One of my favorite 1950s movies is “The Rainmaker”, starring Katherine Hepburn as the dried-up, middle-aged spinster, Lizzie, and Burt Lancaster (at his sexiest) as the wanderer, Starbuck, who changes her life. The film and play upon which it was based were turned into a lovely Broadway musical decades ago: “110 In The Shade”.
The Actors Co-Op, housed at the Crossley Theater, in Hollywood, has given this show a wholly professional and rousing revival. While none of the music is particularly memorable (not one of us in my group recognized a single chord), it is utterly enjoyable, especially when rendered by such a high-quality cast. Director Richard Israel, choreographer Julie Hall and musical director Bryan Blaskie should be working on Broadway themselves (perhaps they already are?), if this production is any example of their creative abilities.
It is the actor/singer/dancers, however, that make “110 In The Shade” soar. I don’t know where Treva Tegtmeier (Lizzie) has been hiding (from me – her local awards prove I must be overlooking some great shows that she’s been in), but this is quite a woman. Not only can she sing like a belting angel, but her acting chops are just as formidable. When she expresses pain, or hope, or joy, everyone in the house feels it right along with her. All of it is in those soulful, beautiful eyes.
As Starbuck, Skylar Adams brings to the stage a wonderful strength and gentle sexiness, wrapped in a tall, rangy body. He moves very well and his singing, although not the strongest I’ve ever heard, is more than adequate for the role.
Lizzie’s all-male family is a terrific combination of warmly supportive of her dreams (Tim Hodgin as her father, the kind everyone should have), coldly dismissive of her attempts to find happiness (Jason Peter Kennedy as her oldest brother, Noah) and puppy-dog adoring of just about everything (David Crane as younger brother, Jimmy). Crane, in fact, is the true scene-stealer in this show. Between his uncontrollable grin, his lanky Ray Bolger-esque dancing, and his moments of sudden clear-sightedness and protectiveness of his sister, this is an actor to keep your eyes on down the road.

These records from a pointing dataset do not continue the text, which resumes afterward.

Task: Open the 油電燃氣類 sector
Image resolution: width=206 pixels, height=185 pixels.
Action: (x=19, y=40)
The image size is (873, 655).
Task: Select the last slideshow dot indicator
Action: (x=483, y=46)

I wish I had time to mention every other principal by name, but there are too many fine performances here and time’s a-wastin’, I’m afeard. (By the way, the ensemble singers and dancers acquit themselves very professionally, too, and there are plenty of them.) All of us enjoyed every moment of this production and I, for one, wish I had time to re-visit it. Know what? Suddenly, a nice, tall, cool glass of lemonade is calling me.